→ **Text der Seite**

Nachdem die letzte Ausführung des Lit, die 2020 hätte stattfinden sollen, wegen Corona ins Wasser fiel, konnte es dieses Jahr erst zum zweiten Mal in analoger Form stattfinden. Gelesen haben aktuelle und ehemalige Studierende des Bieler Literaturinstituts. Gehört hat das Publikum eine literarisch inspirierende Bandbreite an Textauszügen, Lyrikschnipseln und Kürzesterzählungen, die Lust auf mehr machten.
«So muss man doch leben. Mit Vorhängen, 70% Lichtdurchlässigkeit»
Der Abend begann mit Sagal Maj Comafai, der verschiedene Textausschnitte vortrug, in denen er mit unterschiedlichen Sprachen («Ich will leben wie deine Freunde in Kopenhagen. Med en god Kaffeemasine.») und Textformen wie zum Beispiel Werbeslogans spielte («Hat Ihre Frau mit Ihrem Nachbarn geschlafen oder hat es noch vor?»).

→ **Ziel der Übung**
Schreibe den Bericht über den Leseabend des Bieler Literaturinstituts im Anschluss an seinen letzten Satz weiter.

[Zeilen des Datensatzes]
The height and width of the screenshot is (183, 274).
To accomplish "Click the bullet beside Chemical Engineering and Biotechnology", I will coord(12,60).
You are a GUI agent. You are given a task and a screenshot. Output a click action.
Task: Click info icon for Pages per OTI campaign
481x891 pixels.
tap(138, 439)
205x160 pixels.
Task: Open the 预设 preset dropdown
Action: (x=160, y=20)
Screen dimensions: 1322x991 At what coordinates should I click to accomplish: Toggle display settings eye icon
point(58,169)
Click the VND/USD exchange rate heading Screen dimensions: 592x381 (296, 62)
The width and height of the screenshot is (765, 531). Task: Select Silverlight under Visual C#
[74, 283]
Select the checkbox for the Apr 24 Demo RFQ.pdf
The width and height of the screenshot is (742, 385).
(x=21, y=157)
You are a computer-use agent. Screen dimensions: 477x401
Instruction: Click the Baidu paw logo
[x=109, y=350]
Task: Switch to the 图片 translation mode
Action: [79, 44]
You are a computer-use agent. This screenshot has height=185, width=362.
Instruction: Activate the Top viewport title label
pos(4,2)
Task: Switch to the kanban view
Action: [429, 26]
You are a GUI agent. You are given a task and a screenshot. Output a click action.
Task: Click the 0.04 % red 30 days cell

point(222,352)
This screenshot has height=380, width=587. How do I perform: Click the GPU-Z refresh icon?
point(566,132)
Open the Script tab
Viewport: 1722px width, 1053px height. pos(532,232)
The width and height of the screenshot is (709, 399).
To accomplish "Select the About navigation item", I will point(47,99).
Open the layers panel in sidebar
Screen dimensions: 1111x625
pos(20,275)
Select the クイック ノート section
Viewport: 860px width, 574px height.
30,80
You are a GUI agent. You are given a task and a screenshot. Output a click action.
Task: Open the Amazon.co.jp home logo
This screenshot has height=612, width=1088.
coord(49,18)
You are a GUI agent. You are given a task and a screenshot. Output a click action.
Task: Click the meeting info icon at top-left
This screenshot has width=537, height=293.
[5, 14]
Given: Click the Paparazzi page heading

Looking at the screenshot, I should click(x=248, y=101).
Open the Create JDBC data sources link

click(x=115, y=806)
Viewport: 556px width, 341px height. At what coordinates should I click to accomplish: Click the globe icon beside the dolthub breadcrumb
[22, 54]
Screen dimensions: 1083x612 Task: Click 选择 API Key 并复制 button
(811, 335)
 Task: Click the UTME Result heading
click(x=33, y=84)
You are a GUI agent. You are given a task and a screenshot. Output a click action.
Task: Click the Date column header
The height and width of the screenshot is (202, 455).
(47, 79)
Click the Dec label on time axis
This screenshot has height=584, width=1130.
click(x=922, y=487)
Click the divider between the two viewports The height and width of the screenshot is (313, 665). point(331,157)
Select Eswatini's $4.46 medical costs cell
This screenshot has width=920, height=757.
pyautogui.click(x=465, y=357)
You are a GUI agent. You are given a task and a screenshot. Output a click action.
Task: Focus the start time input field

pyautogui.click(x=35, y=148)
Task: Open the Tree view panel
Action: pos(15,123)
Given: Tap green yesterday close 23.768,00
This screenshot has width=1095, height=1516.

→ **Lösung der Übung**
Seine Geschichten zeigten im Alltäglichen das Fantastische wie das Komische («Breitbeinig in einem Stuhl sitzen, sich zurücklehnen. Viel mehr kann man von einem Menschen auch nicht erwarten.») und lockten den Zuhörer*innen mit Sätzen wie «Ich verwandle mich – Schritt für Schritt – in einen Komposthaufen» ein Schmunzeln auf die Lippen.
«Und dann such ich mal einen Gecko – und zack Psychiatrie»
Nach Sagal Maj Comafai las Malwina Ledniowska. Sie widmete ihre 15 Minuten dem Monolog einer Protagonistin, die sehr gerne redet und dazu nie genügend Raum erhält. Die Protagonistin, eine Frau wahrscheinlich älteren Alters, hatte sich auf die Suche nach dem Gecko ihres Nachbarn gemacht und war nach verschiedenen turbulenten Ereignissen in der Psychiatrie gelandet.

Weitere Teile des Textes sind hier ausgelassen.